- Consignes à suivre:
Pouvez-vous restituer à l'identique les lignes du listing comprises entre celle qui contient « Message Brian Laurent from the comment » et celle qui contient « coord(989,401) », ces deux lignes incluses ?

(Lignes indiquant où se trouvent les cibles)
☆ ☆ ☆

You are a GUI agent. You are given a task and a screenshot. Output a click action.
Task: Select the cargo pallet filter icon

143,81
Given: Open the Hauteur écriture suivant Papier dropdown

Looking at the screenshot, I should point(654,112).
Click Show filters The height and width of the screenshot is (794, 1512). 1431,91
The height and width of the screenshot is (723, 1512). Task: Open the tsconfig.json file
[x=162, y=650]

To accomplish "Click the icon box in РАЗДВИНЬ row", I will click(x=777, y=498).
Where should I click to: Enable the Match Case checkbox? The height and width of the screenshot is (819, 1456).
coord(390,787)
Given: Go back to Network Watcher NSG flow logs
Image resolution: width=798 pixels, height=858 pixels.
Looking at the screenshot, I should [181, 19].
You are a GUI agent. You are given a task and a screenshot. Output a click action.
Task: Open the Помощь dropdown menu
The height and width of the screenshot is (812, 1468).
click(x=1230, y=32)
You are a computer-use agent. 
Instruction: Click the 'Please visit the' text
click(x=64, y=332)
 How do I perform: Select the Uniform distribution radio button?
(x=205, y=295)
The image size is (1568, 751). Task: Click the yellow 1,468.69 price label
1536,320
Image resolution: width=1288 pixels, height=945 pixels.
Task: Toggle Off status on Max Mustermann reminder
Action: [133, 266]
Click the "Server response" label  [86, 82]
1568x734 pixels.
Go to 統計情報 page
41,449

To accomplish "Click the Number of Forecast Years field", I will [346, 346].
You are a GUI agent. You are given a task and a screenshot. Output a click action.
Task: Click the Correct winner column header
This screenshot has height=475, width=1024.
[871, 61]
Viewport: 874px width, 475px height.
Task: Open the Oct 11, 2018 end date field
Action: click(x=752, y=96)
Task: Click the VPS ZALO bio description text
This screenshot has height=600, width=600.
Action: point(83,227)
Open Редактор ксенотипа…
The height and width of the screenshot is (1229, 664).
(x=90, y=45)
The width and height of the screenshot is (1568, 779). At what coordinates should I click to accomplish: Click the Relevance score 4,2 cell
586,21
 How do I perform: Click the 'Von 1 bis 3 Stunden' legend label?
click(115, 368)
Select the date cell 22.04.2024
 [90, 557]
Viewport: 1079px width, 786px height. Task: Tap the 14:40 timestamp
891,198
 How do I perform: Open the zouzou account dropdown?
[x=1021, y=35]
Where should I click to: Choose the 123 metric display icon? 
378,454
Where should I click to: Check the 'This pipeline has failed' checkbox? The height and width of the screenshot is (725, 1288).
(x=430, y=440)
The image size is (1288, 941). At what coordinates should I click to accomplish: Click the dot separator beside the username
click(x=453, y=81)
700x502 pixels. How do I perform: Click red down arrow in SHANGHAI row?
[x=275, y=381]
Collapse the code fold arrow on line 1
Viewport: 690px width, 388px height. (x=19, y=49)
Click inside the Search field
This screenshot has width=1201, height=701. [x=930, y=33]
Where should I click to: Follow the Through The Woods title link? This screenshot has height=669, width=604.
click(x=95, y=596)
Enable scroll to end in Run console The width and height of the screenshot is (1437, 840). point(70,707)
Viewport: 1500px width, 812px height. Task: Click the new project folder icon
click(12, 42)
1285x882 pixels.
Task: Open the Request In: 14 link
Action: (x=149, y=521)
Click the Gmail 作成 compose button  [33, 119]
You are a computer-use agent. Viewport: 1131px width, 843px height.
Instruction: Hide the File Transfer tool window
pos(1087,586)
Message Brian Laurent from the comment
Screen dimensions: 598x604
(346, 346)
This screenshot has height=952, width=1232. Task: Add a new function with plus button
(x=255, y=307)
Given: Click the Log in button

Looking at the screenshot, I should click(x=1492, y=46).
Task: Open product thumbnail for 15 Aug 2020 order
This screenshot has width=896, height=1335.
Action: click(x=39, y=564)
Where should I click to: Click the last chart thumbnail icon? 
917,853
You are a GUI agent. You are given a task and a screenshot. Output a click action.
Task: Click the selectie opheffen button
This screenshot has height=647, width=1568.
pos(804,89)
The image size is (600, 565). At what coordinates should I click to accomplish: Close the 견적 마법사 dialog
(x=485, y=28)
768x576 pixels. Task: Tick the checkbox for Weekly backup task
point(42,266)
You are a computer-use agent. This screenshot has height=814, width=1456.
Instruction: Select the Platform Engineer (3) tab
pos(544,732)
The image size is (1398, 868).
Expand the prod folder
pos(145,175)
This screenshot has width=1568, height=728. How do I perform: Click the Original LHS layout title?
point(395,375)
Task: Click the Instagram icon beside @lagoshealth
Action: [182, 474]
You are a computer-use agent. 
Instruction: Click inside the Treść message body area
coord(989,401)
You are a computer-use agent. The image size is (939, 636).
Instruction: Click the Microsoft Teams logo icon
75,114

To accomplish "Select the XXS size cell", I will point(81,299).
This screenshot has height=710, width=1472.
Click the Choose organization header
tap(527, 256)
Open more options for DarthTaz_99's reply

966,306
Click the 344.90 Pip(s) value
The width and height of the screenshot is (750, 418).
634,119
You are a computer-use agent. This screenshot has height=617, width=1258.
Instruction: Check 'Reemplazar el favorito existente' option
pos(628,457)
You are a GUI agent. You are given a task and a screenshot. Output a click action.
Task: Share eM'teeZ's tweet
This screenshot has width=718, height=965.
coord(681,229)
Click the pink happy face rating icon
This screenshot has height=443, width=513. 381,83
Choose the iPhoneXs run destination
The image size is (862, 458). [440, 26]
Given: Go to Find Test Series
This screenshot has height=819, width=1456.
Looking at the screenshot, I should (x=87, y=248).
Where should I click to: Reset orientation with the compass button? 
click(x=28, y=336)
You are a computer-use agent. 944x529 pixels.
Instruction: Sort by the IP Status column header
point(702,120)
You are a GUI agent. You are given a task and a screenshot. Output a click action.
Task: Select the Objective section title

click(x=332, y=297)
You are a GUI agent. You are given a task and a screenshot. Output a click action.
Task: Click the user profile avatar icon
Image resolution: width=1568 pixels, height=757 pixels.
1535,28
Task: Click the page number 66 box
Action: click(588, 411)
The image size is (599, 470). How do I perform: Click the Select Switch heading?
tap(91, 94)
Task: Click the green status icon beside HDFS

☆ ☆ ☆

- Réponse de l'exercice:
Message Brian Laurent from the comment
Screen dimensions: 598x604
(346, 346)
This screenshot has height=952, width=1232. Task: Add a new function with plus button
(x=255, y=307)
Given: Click the Log in button

Looking at the screenshot, I should click(x=1492, y=46).
Task: Open product thumbnail for 15 Aug 2020 order
This screenshot has width=896, height=1335.
Action: click(x=39, y=564)
Where should I click to: Click the last chart thumbnail icon? 
917,853
You are a GUI agent. You are given a task and a screenshot. Output a click action.
Task: Click the selectie opheffen button
This screenshot has height=647, width=1568.
pos(804,89)
The image size is (600, 565). At what coordinates should I click to accomplish: Close the 견적 마법사 dialog
(x=485, y=28)
768x576 pixels. Task: Tick the checkbox for Weekly backup task
point(42,266)
You are a computer-use agent. This screenshot has height=814, width=1456.
Instruction: Select the Platform Engineer (3) tab
pos(544,732)
The image size is (1398, 868).
Expand the prod folder
pos(145,175)
This screenshot has width=1568, height=728. How do I perform: Click the Original LHS layout title?
point(395,375)
Task: Click the Instagram icon beside @lagoshealth
Action: [182, 474]
You are a computer-use agent. 
Instruction: Click inside the Treść message body area
coord(989,401)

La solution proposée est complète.